In which cases you can compare standard deviations?
| Box | Sample 1 | Sample 2 |
|---|---|---|
| Box 1 | 14.2 | 18.2 |
| Box 2 | 19.6 | 17.9 |
| Box 3 | 22.7 | 18.1 |
| Box 4 | 13.1 | 18.1 |
| Box 5 | 20.9 | 18.2 |
| Mean | 18.1 | 18.1 |
| Standard deviation | 4.23 | 0.12 |
Visual Comparison of Variability

When variability is bad?
- When consistency and quality control are important
- Product weights, drug dosages, machine precision
- Delivery times, service response times
- Financial risk (greater uncertainty)
When variability is good?
- Biological diversity and adaptability
- Marketing segmentation & A/B testing
- Creativity and innovation
- Investments seeking higher upside
- Identifying top performers (sports, hiring)
When variability is neutral?
- Natural randomness (weather, height, sampling variation)
Variability is not inherently good or bad—its value depends on what you are trying to achieve.
Why \(N-1\)?
A degree of freedom (df) is an independent piece of information that can vary freely.
Whenever we estimate a parameter from the sample, we introduce a constraint.
Each constraint removes one degree of freedom.
The universal rule is:
\[ df = n - \text{(number of estimated parameters)}. \]

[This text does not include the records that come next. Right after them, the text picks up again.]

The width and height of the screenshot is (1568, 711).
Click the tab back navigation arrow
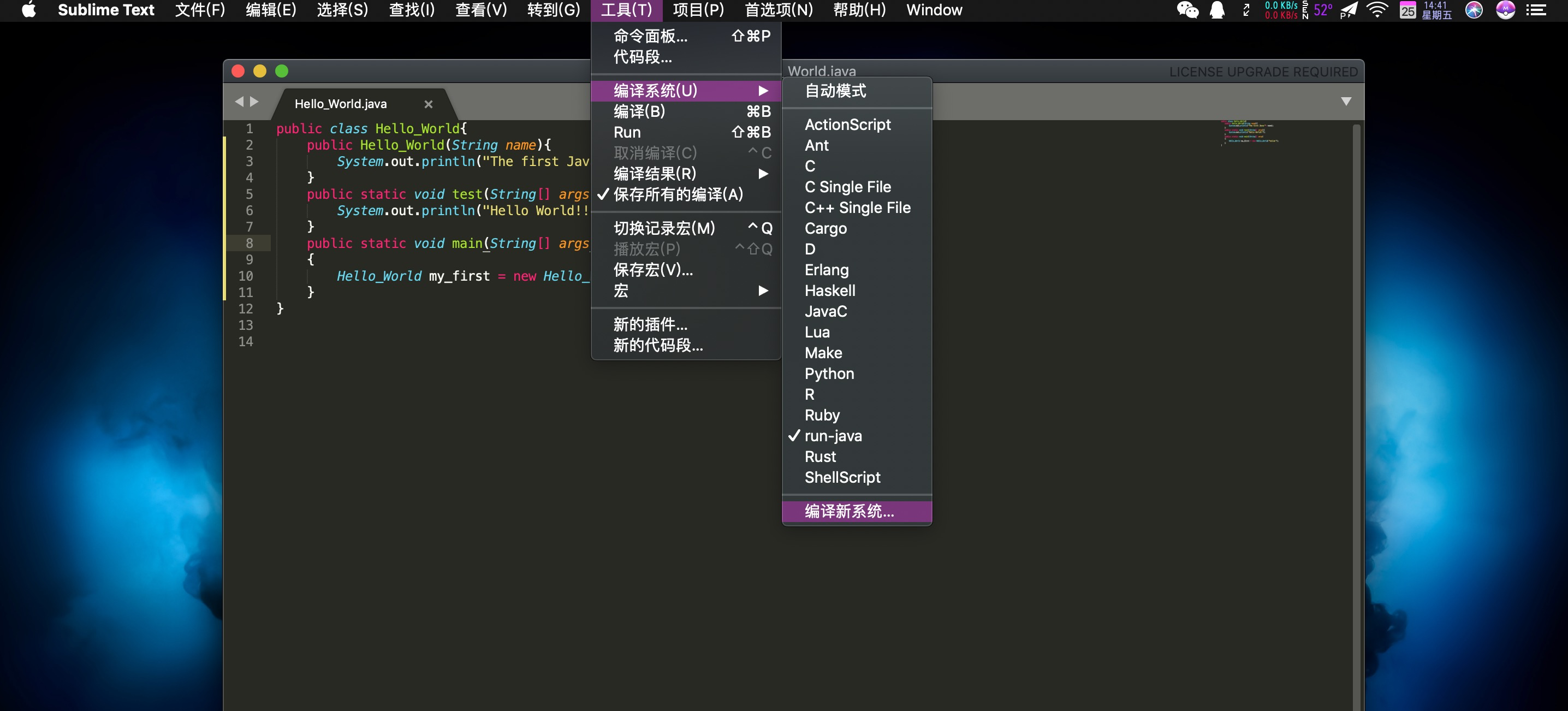coord(239,102)
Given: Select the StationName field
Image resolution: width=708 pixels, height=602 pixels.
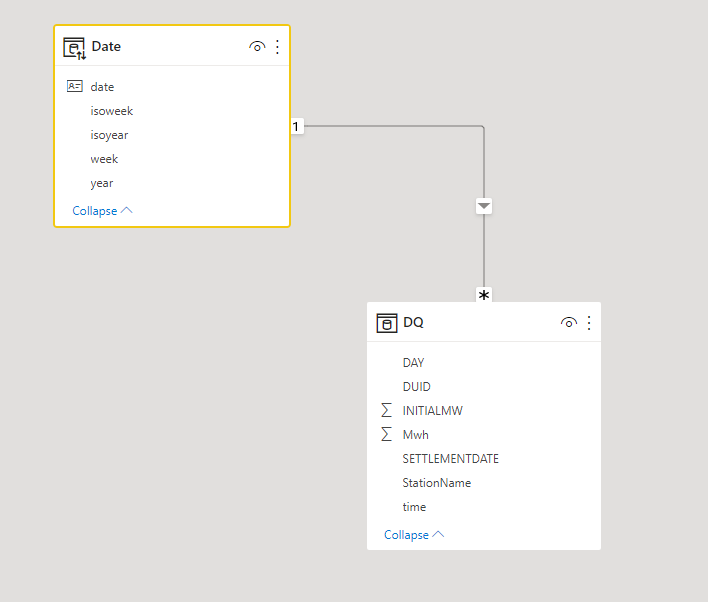Looking at the screenshot, I should coord(436,483).
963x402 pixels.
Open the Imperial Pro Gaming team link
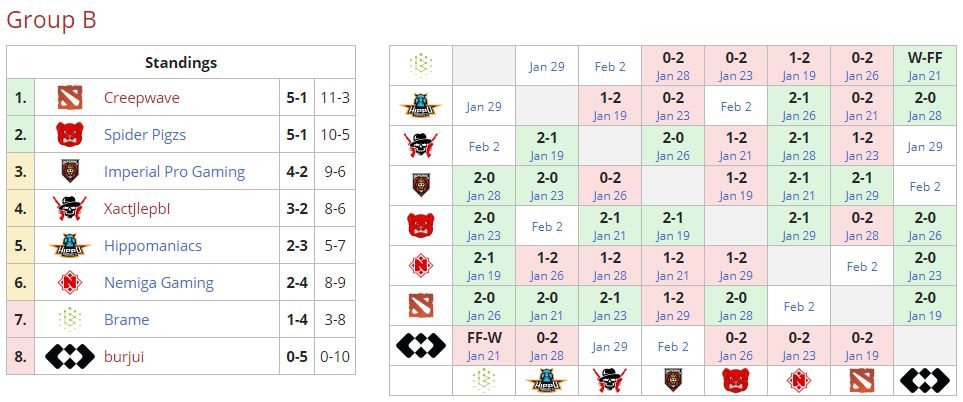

During the mean estimation, since we have one constraint we remove only 1 hence
\[ df = n - 1 \]
Coefficient of Variation (Normalization)
The coefficient of variation (CV) is a measure of relative variability.
It allows us to compare the variability of two datasets even when their units or scales differ.
Data
| Date | Nike | |
|---|---|---|
| September 14, 2012 | 48.32 | 709.68 |
| October 15, 2012 | 47.81 | 740.98 |
| November 15, 2012 | 45.42 | 647.26 |
| December 14, 2012 | 48.46 | 701.96 |
| January 15, 2013 | 53.64 | 724.93 |
| February 15, 2013 | 54.95 | 792.89 |
| Mean | 49.77 | 719.62 |
| Standard deviation | 3.70 | 47.96 |
Formula for the Coefficient of Variation
\[ \text{CV} = \frac{s}{\bar{x}} \times 100 \]
Where:
- \(s\) = standard deviation
- \(\bar{x}\) = mean
- CV is expressed as a percentage
Nike
\[ \text{CV}_{\text{Nike}} = \frac{3.70}{49.77} \times 100 \approx 7.4\% \]
\[ \text{CV}_{\text{Google}} = \frac{47.96}{719.62} \times 100 \approx 6.7\% \]
Although Google’s stock prices vary by a much larger dollar amount, its relative variability is smaller.
- Nike CV = 7.4%
- Google CV = 6.7%
This means that, compared to its average price, Google’s stock price is more stable than Nike’s.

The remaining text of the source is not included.